──────── Exercise materials ────────
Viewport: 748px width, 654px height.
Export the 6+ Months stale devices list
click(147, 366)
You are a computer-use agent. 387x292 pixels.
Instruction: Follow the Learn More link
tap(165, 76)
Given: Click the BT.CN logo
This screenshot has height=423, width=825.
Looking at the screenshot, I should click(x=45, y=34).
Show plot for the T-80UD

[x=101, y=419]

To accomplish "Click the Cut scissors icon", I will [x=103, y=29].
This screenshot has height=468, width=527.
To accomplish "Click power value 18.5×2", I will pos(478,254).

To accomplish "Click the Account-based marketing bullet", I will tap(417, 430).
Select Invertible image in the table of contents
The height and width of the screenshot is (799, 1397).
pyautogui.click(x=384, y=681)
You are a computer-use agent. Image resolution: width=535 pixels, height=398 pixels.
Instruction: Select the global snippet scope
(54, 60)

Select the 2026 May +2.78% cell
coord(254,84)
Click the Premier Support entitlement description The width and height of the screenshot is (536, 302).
────────
Restate each entry exactly, skipping none.

## Response area:
Viewport: 748px width, 654px height.
Export the 6+ Months stale devices list
click(147, 366)
You are a computer-use agent. 387x292 pixels.
Instruction: Follow the Learn More link
tap(165, 76)
Given: Click the BT.CN logo
This screenshot has height=423, width=825.
Looking at the screenshot, I should click(x=45, y=34).
Show plot for the T-80UD

[x=101, y=419]

To accomplish "Click the Cut scissors icon", I will [x=103, y=29].
This screenshot has height=468, width=527.
To accomplish "Click power value 18.5×2", I will pos(478,254).

To accomplish "Click the Account-based marketing bullet", I will tap(417, 430).
Select Invertible image in the table of contents
The height and width of the screenshot is (799, 1397).
pyautogui.click(x=384, y=681)
You are a computer-use agent. Image resolution: width=535 pixels, height=398 pixels.
Instruction: Select the global snippet scope
(54, 60)

Select the 2026 May +2.78% cell
coord(254,84)
Click the Premier Support entitlement description The width and height of the screenshot is (536, 302).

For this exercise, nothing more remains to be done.